START MATERIAL PROVIDED
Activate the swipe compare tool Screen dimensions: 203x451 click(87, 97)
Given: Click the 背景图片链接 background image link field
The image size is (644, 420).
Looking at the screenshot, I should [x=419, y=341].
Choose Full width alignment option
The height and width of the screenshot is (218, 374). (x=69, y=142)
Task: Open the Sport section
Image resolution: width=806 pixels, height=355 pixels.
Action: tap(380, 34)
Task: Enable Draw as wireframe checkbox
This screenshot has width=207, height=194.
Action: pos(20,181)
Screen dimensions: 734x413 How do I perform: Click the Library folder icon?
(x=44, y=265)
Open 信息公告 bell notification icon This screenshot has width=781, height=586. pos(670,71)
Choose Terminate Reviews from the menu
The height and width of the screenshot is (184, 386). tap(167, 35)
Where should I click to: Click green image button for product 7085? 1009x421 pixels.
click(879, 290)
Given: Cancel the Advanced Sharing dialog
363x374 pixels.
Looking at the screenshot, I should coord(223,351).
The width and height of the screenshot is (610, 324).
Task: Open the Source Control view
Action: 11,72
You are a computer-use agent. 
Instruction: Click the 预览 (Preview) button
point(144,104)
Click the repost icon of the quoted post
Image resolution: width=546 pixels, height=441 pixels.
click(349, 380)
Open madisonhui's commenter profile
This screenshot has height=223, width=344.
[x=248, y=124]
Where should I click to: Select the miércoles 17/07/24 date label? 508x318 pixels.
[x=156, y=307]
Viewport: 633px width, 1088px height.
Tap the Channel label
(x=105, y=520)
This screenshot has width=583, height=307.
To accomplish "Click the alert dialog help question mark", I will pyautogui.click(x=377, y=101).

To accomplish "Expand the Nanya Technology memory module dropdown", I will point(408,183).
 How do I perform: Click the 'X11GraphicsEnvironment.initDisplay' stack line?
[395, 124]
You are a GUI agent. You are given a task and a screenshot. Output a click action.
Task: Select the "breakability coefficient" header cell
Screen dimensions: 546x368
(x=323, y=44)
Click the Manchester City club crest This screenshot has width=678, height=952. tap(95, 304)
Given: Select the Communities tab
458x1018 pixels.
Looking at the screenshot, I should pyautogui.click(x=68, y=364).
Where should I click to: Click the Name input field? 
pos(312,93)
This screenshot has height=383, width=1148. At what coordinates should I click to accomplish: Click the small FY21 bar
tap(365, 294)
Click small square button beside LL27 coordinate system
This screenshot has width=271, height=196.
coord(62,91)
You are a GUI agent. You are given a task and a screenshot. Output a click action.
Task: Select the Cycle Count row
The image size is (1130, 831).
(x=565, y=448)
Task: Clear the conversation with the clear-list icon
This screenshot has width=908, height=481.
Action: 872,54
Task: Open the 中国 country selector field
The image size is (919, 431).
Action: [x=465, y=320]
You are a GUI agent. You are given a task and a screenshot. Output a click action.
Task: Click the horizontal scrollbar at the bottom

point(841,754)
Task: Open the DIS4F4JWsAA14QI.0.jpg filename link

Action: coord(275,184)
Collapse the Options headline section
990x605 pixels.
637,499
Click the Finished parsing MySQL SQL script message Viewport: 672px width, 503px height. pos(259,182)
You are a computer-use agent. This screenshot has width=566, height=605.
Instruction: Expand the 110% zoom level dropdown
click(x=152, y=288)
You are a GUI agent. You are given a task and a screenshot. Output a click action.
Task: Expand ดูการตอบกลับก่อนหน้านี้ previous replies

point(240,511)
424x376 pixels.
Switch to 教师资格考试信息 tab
END MATERIAL PROVIDED
PROBLEM TO SOLVE >> Write out the lines above, starting at the line that contains "Instruction: Expand the" and ending with the final line, and nothing else; copy them exactly.

TASK RESPONSE >>
Instruction: Expand the 110% zoom level dropdown
click(x=152, y=288)
You are a GUI agent. You are given a task and a screenshot. Output a click action.
Task: Expand ดูการตอบกลับก่อนหน้านี้ previous replies

point(240,511)
424x376 pixels.
Switch to 教师资格考试信息 tab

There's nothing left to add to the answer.